◆ **What you have to do**
Answer these questions from the film review below, one line each:
(a) Which actress plays the wife, and what is her citizenship?
(b) What nationality and former occupation does the review give for George Coulouris's character?
(c) How is the local Nazi ringleader dressed, and what is he doing when we first see him?

◆ **Article**
________________

We meet the resistance fighter in the very first moments of the movie. He does not look anything like a fighter of Nazis. He is a timid, shuffling family man, shepherding his wife and three children to the United States border with Mexico. They are coming to the United States as refugees from a war-torn Europe. They are nervous about going through customs. We see among the stack of passports stamped by the official that four are identical, and the top one is different from the others. That one is a United States passport because his wife, played by Bette Davis, is an American citizen. The first thing he says when they step over the line into the United States, “And now you are in your own land, Sara, and that is good.” 

Just as the hero of the story does not look like a hero, the bad guys do not look like typical Hollywood Nazis. George Coulouris is a dapper Romanian ex-diplomat. We see him mostly in evening dress, and he is charming, well educated and well spoken. This movie shows us that the real evil are not the Nazis in uniforms, but the parasites among them who use those who are more powerful to get money, favoritism, and some of that power for themselves. Eventually, we get to see the local Nazi ringleader played by Kurt Katch, but he is not a smartly dressed in a commandant’s uniform. He is sloppily dressed in an old sweater playing poker. So far nobody looks as they should.

________________

◆ **Extracted data**
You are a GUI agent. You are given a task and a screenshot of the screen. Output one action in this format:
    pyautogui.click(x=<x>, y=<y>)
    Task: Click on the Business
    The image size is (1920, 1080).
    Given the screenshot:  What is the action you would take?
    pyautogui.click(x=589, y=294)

________________

◆ **Written solution**
(a) Bette Davis; she is an American citizen.
(b) He is a Romanian ex-diplomat.
(c) He is sloppily dressed in an old sweater and is playing poker.